GIVEN RECORDS:

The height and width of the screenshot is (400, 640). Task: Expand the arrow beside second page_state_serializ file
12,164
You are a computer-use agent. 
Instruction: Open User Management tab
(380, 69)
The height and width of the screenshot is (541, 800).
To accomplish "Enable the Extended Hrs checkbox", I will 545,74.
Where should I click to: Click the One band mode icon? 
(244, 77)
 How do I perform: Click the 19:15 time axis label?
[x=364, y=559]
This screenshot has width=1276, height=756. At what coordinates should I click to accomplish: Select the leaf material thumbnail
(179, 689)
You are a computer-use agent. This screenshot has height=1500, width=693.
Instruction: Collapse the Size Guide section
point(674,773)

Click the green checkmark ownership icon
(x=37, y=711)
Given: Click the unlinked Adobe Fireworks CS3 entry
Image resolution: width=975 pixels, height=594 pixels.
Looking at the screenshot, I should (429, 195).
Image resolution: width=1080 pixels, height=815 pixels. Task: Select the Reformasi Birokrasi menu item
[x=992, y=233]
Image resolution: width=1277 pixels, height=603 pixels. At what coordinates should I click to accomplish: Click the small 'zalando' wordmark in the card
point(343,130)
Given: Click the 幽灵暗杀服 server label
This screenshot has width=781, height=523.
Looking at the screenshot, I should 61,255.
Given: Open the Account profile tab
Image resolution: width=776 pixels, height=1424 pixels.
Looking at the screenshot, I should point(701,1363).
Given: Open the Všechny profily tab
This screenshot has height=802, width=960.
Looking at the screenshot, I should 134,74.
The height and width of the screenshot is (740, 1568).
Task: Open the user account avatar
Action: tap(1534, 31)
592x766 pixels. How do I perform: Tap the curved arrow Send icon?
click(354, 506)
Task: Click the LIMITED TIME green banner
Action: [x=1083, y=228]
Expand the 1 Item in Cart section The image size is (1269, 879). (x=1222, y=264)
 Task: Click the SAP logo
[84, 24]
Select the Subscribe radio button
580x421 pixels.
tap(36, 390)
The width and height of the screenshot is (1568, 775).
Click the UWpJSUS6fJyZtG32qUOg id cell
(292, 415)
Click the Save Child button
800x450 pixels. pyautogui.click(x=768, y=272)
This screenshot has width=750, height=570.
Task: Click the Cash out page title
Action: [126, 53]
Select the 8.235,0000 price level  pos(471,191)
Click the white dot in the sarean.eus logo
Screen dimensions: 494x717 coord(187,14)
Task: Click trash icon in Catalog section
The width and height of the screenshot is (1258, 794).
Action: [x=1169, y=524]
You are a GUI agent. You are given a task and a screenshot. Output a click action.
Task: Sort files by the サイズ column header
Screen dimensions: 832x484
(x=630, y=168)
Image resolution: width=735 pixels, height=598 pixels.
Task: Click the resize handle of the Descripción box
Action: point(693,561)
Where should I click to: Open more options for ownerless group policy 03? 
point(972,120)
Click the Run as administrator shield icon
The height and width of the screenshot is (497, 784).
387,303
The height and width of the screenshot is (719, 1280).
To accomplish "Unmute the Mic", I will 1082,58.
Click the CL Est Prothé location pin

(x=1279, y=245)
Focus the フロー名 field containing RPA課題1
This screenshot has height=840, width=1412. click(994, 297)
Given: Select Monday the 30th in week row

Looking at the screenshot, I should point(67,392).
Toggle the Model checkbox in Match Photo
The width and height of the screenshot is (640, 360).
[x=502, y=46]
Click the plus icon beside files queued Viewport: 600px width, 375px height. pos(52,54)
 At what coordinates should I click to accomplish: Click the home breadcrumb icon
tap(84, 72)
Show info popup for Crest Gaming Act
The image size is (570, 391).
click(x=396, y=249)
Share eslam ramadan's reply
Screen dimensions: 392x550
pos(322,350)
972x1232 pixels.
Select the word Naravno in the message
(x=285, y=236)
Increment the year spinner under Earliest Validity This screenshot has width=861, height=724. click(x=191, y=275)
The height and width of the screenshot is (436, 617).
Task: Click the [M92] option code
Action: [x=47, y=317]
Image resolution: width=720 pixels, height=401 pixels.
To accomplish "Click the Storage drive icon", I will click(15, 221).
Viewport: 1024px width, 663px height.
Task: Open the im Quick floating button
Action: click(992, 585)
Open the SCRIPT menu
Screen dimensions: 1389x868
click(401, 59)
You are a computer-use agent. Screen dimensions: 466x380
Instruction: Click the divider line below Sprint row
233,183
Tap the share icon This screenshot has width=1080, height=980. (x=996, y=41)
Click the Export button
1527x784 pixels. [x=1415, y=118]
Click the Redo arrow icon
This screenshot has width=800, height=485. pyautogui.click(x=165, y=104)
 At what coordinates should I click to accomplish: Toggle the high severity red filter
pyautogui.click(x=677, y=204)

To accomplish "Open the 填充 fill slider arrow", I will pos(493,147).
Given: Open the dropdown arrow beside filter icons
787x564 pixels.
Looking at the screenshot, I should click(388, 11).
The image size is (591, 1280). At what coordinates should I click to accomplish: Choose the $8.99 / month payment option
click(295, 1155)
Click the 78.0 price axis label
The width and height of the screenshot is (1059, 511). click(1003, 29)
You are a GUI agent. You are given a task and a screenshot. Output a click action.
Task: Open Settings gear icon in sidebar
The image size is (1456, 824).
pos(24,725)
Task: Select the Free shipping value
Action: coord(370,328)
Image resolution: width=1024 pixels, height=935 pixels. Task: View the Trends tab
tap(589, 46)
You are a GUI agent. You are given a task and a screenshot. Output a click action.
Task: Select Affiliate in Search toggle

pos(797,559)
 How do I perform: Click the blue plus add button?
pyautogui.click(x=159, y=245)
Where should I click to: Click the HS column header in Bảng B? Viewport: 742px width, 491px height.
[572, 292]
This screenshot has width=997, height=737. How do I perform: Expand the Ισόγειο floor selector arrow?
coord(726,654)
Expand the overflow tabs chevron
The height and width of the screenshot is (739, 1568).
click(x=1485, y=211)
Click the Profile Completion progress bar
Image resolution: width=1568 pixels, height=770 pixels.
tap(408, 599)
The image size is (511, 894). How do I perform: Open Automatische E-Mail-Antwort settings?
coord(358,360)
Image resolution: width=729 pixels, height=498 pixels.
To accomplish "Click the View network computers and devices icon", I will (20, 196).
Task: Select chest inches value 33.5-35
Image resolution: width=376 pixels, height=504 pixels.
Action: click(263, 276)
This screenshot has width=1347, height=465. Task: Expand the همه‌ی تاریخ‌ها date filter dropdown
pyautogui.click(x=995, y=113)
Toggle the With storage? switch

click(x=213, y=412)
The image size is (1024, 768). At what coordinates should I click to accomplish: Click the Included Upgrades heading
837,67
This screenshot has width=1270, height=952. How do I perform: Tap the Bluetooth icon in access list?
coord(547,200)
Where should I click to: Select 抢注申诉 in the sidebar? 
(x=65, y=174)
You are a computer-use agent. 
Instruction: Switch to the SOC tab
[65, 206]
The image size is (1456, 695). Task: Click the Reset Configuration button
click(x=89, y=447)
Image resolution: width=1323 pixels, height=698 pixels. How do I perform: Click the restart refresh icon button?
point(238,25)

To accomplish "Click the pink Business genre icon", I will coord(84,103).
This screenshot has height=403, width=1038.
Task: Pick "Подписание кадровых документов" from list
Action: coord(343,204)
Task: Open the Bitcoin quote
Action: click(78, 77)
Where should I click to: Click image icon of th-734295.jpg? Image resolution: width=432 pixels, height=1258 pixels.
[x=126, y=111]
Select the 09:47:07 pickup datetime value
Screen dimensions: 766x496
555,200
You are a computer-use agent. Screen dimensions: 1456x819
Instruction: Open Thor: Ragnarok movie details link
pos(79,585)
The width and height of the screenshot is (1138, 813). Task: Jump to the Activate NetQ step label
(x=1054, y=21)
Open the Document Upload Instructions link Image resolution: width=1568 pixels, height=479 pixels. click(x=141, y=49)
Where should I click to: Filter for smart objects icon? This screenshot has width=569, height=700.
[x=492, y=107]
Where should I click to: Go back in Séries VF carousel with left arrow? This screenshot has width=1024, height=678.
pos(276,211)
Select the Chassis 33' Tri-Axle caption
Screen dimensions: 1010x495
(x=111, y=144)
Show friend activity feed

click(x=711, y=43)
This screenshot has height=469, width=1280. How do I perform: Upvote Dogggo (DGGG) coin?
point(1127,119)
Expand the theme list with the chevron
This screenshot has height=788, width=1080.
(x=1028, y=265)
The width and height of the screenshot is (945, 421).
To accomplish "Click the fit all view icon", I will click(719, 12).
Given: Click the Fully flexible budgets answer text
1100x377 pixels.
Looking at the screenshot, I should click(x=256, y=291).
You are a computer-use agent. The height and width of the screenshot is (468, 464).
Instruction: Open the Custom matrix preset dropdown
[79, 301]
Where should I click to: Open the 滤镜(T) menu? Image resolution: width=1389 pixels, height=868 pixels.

YOUR TASK:
Beginning at the line with "Show info popup for Crest Gaming Act" and ending at the line with "Task: Open Settings gear icon in sidebar", reproduce each line of the data above exactly, and add no other lines.

YOUR SOLUTION:
Show info popup for Crest Gaming Act
The image size is (570, 391).
click(x=396, y=249)
Share eslam ramadan's reply
Screen dimensions: 392x550
pos(322,350)
972x1232 pixels.
Select the word Naravno in the message
(x=285, y=236)
Increment the year spinner under Earliest Validity This screenshot has width=861, height=724. click(x=191, y=275)
The height and width of the screenshot is (436, 617).
Task: Click the [M92] option code
Action: [x=47, y=317]
Image resolution: width=720 pixels, height=401 pixels.
To accomplish "Click the Storage drive icon", I will click(15, 221).
Viewport: 1024px width, 663px height.
Task: Open the im Quick floating button
Action: click(992, 585)
Open the SCRIPT menu
Screen dimensions: 1389x868
click(401, 59)
You are a computer-use agent. Screen dimensions: 466x380
Instruction: Click the divider line below Sprint row
233,183
Tap the share icon This screenshot has width=1080, height=980. (x=996, y=41)
Click the Export button
1527x784 pixels. [x=1415, y=118]
Click the Redo arrow icon
This screenshot has width=800, height=485. pyautogui.click(x=165, y=104)
 At what coordinates should I click to accomplish: Toggle the high severity red filter
pyautogui.click(x=677, y=204)

To accomplish "Open the 填充 fill slider arrow", I will pos(493,147).
Given: Open the dropdown arrow beside filter icons
787x564 pixels.
Looking at the screenshot, I should click(388, 11).
The image size is (591, 1280). At what coordinates should I click to accomplish: Choose the $8.99 / month payment option
click(295, 1155)
Click the 78.0 price axis label
The width and height of the screenshot is (1059, 511). click(1003, 29)
You are a GUI agent. You are given a task and a screenshot. Output a click action.
Task: Open Settings gear icon in sidebar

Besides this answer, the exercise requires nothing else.